# Electronic Ignition



## rsmith335 (Jun 2, 2010)

Can you install electronic ignition on a 6 volt system and keep it 6 volt. Any one done this?


----------



## Hoodoo Valley (Nov 14, 2006)

I know that the older points system on nearly all vehicles was 6 volt after the initial start up, even if the rest of the system was 12 volt. Don't see why you couldn't put it on a resistor if it didn't have one built in like the older points systems had the starter ballast to drop you from 12 volt to 6 volt after start up.


----------



## rsmith335 (Jun 2, 2010)

Good idea. You really really like pictures, don't you? Have a great Labor Day week end! Rick


----------



## Hoodoo Valley (Nov 14, 2006)

rsmith335 said:


> Good idea. You really really like pictures, don't you? Have a great Labor Day week end! Rick


Sure! You got any? Could be anything we don't care!:lmao:


----------



## Hoodoo Valley (Nov 14, 2006)

Anytime I'm not working at my suckbutt job I'm doing just fine. Been painting on the old house and that's just fine by me, even if I been painting that same wall since I was 13! You have a great one too, Rick.


----------



## Ken N Tx (Sep 20, 2003)

rsmith335 said:


> Can you install electronic ignition on a 6 volt system and keep it 6 volt. Any one done this?
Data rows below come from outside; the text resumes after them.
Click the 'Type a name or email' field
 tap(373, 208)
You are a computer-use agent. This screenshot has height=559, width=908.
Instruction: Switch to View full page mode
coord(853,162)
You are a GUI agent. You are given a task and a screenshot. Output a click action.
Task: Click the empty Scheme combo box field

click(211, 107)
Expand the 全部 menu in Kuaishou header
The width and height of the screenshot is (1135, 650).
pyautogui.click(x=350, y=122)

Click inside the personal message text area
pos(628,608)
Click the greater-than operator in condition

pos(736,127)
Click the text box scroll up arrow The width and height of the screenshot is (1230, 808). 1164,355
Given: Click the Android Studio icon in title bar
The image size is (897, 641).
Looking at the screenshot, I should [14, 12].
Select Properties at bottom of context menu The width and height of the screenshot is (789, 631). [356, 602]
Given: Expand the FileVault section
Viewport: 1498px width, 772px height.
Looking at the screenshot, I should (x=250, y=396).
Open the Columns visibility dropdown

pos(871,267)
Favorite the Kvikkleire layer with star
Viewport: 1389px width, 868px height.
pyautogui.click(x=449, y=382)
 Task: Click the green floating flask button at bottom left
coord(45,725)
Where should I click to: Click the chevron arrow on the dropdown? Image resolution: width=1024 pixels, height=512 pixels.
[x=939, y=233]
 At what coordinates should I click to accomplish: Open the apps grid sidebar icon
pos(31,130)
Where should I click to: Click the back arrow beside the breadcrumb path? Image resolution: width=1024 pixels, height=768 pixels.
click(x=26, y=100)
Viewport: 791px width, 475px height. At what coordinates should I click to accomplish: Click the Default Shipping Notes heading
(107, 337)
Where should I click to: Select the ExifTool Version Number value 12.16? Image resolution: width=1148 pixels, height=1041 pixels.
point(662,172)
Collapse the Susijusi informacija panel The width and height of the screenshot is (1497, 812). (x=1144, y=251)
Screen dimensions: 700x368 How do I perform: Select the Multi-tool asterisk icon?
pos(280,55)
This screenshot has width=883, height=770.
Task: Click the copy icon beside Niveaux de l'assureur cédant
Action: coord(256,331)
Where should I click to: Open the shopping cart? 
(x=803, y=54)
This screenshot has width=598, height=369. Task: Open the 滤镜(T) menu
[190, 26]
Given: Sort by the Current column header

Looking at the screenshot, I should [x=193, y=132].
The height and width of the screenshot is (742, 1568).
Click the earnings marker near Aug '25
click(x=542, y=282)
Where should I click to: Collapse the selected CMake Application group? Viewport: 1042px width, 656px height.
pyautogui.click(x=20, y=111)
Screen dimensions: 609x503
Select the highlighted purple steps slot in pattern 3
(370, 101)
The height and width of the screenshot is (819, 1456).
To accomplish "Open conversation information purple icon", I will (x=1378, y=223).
There are both 6v and 12v electronic ignitions available for the N's..

Do you have a front or side mount ??


----------



## rsmith335 (Jun 2, 2010)

Side mount 51 8 N. My Dad and Grand Pa have been around 8 Ns all their lives and didn't know to take the distubter off the tractor to install points on the front mount distubeter, I had a good laugh, as well as you looking at my spelling.:lmao:


----------